Para começar, esse consórcio de liberdade de expressão deve indicar que punir visitantes estrangeiros receberia ampla cobertura da mídia durante os Jogos, custando a Beijing a vitória de propaganda que espera obter. Os Estados amigos também devem alertar a China de que prisões e processos levariam a uma oposição unida contra Beijing que realizasse quaisquer futuros Jogos, reuniões ou conferências. Se a China deseja atuar como anfitriã internacional, deve respeitar as normas internacionais e acomodar os participantes. Os países ocidentais devem indicar sua disposição de emitir avisos de viagem contra a visita à China e destacar os riscos de se dirigir a um país onde a lei não seja obstáculo ao partido e reféns políticos sejam apreendidos.
Abusos flagrantes podem justificar o recurso às sanções da Lei Magnitsky, embora seu impacto seja principalmente simbólico.

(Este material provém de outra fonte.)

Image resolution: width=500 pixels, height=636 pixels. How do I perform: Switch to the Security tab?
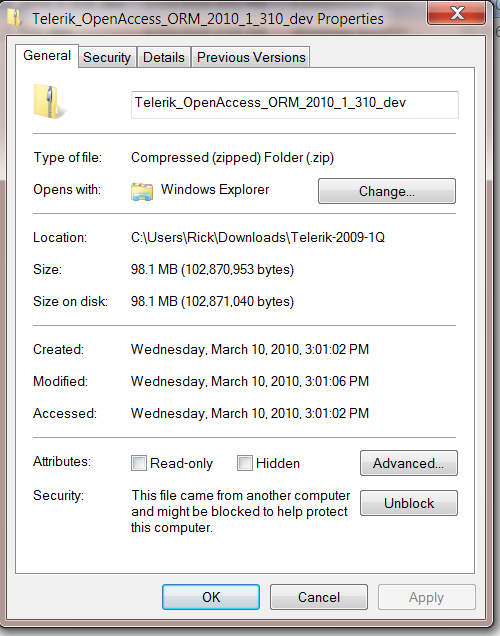[x=107, y=57]
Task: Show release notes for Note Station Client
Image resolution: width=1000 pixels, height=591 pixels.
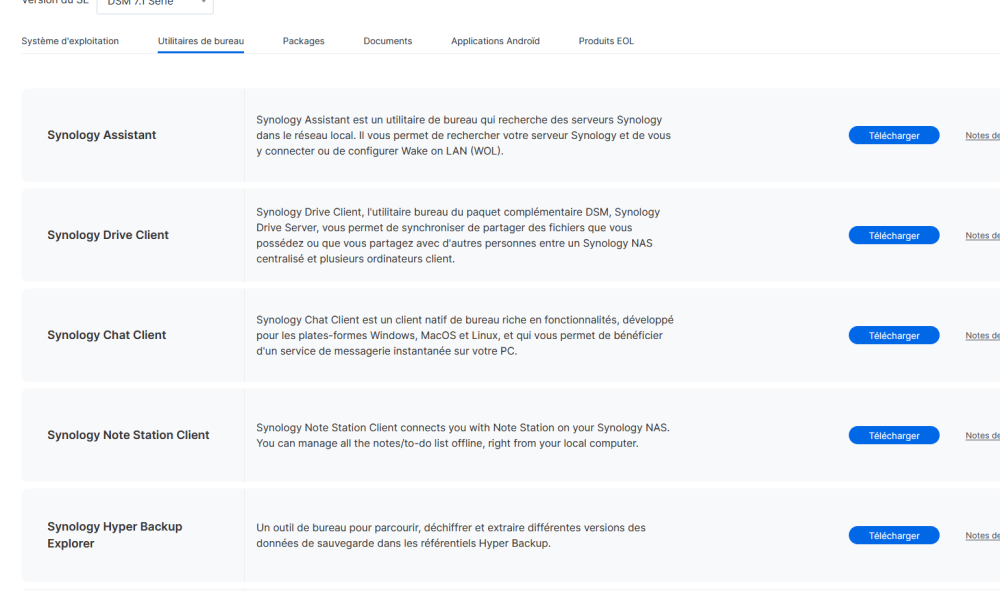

Washington também poderia ter como alvo o Comitê Olímpico Chinês e organizações relacionadas, bem como outros grupos chineses que organizam reuniões internacionais. Manter contatos não oficiais entre a China e o resto do mundo é um bem importante. No entanto, tais sanções podem ser um último recurso necessário.
Os Estados Unidos, mesmo com o apoio dos aliados, não podem refazer a China à força. No entanto, Washington deve priorizar o apoio às normas internacionais e a proteção dos norte-americanos quando Beijing atua como anfitriã internacional, especialmente de algo tão importante quanto os Jogos Olímpicos. Se o governo Xi quiser polir sua imagem internacional, deve estar à altura dos ideais subjacentes da competição olímpica.